Dynamic QR Code Redirect Architecture at the Edge

#webdev #architecture #cloudflare #performance

A dynamic QR code is a short URL baked into a static image. The "dynamic" part is a database record: a slug-to-destination mapping you can update without reprinting. The image never changes.

Everything interesting happens in the redirect layer. Every scan is a live HTTP request that has to resolve before a user moves on. What follows is what that layer looks like, how to build it right, and where it breaks.

What "dynamic" actually means

The QR image encodes a fixed string like go.yourcompany.com/r/abc123. What changes is the database record mapping abc123 to a destination URL.

The reliability of every printed QR code is exactly equal to the reliability of that redirect server.

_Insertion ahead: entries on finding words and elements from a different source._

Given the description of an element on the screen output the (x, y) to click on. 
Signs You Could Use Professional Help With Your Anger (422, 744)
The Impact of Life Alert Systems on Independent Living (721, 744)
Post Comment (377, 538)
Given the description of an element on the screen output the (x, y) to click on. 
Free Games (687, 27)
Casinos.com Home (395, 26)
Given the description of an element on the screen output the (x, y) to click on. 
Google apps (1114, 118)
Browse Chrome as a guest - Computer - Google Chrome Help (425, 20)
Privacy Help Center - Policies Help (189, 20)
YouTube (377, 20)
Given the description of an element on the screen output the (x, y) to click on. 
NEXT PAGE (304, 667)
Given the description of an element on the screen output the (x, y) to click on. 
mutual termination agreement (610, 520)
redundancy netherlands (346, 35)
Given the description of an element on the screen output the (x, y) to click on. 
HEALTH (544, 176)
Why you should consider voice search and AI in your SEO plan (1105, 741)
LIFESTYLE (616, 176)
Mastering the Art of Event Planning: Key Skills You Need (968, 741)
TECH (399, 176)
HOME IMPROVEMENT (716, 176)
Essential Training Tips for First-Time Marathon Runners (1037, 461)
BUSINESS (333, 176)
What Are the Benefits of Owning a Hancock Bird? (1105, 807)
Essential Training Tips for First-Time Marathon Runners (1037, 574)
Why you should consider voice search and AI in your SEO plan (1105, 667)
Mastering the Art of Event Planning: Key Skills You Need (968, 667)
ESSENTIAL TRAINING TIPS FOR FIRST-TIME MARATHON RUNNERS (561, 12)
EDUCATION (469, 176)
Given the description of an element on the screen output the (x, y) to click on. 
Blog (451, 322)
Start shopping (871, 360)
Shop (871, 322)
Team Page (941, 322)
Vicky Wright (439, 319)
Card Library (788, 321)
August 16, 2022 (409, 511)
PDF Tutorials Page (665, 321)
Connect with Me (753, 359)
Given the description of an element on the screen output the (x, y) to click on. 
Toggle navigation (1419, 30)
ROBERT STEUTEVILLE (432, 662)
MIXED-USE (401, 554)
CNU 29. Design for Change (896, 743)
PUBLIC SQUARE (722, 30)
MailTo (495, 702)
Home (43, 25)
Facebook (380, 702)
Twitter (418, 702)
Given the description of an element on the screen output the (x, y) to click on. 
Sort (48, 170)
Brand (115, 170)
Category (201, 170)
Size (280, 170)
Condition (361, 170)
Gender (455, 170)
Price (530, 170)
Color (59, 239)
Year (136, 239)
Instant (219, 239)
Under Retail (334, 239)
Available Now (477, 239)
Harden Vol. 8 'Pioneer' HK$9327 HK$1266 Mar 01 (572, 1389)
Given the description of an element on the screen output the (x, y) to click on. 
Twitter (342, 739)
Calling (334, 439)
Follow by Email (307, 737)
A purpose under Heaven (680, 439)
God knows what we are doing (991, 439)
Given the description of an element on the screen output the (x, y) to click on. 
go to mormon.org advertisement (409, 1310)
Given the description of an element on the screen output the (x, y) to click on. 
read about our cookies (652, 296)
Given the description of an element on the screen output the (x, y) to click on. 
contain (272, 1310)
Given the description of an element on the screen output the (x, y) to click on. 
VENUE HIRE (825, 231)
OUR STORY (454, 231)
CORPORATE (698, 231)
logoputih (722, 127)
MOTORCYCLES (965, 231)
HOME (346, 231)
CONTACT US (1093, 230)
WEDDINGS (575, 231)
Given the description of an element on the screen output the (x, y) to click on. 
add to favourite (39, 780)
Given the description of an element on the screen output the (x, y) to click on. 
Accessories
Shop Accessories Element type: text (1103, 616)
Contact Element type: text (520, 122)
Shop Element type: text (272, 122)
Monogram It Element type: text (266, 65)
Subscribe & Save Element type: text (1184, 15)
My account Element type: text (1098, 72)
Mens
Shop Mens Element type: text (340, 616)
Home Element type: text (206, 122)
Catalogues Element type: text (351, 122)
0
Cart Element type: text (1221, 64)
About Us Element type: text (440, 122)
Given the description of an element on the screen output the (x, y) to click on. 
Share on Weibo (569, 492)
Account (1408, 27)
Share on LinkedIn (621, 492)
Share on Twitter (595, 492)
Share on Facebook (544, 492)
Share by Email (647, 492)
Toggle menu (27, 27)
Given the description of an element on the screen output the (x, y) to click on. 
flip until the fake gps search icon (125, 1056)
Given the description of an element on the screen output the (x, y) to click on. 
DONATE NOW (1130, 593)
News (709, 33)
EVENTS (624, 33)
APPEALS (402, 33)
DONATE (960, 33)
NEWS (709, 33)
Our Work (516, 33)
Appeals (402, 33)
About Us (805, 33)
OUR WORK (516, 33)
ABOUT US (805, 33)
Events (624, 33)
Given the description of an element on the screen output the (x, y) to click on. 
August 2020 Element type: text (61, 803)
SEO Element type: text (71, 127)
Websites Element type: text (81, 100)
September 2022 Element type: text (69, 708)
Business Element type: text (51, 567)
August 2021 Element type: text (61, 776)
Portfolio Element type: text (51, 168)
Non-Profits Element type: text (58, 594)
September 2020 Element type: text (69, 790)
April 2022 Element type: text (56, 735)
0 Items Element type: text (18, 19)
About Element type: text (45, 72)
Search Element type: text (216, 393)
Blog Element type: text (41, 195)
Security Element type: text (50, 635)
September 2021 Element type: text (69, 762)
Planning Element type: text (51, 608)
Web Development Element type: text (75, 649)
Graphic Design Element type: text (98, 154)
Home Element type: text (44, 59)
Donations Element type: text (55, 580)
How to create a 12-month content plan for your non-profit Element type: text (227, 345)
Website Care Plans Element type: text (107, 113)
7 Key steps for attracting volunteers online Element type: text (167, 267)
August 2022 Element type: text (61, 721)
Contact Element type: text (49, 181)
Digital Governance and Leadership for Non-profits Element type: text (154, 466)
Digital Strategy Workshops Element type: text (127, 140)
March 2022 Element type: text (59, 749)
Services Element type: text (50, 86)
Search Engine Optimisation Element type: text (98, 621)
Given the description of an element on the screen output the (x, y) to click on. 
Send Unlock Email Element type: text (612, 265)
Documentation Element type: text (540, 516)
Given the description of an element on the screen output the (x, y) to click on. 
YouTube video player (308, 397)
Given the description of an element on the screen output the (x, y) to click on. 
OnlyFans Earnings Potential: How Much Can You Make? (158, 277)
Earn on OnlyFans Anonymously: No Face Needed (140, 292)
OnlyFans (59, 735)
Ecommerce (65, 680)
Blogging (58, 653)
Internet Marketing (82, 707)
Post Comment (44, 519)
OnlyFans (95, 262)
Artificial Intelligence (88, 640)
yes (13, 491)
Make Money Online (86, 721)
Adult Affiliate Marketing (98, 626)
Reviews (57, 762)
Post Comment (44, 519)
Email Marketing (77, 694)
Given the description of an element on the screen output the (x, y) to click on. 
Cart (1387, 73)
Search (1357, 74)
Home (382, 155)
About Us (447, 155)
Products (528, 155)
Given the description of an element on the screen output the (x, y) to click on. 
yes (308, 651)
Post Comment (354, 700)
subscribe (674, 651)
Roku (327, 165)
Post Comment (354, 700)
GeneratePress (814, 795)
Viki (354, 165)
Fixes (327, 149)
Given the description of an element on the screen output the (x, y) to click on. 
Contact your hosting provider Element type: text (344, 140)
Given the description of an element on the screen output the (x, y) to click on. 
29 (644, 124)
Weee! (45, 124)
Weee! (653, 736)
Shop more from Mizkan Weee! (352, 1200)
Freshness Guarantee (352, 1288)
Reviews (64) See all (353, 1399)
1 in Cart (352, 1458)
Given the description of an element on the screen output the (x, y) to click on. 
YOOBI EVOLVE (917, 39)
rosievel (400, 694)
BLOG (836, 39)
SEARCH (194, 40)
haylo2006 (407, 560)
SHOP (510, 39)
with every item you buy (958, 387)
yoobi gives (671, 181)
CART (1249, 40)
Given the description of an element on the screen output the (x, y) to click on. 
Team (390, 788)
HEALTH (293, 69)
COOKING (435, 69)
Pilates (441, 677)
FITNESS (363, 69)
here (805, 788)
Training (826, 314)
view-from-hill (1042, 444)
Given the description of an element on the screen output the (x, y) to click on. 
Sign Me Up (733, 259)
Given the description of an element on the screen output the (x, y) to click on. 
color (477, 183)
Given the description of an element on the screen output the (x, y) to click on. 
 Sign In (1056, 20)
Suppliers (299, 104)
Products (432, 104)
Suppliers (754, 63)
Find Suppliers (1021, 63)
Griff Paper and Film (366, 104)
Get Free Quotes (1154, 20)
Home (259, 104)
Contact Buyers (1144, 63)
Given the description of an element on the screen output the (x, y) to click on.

Nothing in the image acts as a fallback. Slow server = slow scan. Down server = failed scan. Cancelled account = error page. The infrastructure is the product.

The redirect chain

Full sequence from camera tap to destination:

Scan: device reads the QR pattern, decodes the short URL
DNS resolution: resolves the redirect domain to nearest IP (edge) or one fixed IP (single-origin)
TCP + TLS handshake: 50–150ms cold, depending on distance and network
HTTP GET: GET /r/abc123 hits the redirect server
Lookup: server checks cache or KV store for the destination URL mapped to that slug
Async log: queues scan event (timestamp, IP, User-Agent) without blocking the response
HTTP 302: returns Location: <destination>
Browser follows the redirect
Destination loads

Steps 3–7 are what the redirect infrastructure controls. That window is what edge computing compresses.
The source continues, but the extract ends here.